INSTRUCTIONS TO FOLLOW:
Repeat exactly each line of the data provided below.

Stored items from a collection
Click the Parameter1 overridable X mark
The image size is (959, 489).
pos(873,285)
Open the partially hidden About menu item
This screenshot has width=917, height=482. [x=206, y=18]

RESULT OF THE EXERCISE:
Click the Parameter1 overridable X mark
The image size is (959, 489).
pos(873,285)
Open the partially hidden About menu item
This screenshot has width=917, height=482. [x=206, y=18]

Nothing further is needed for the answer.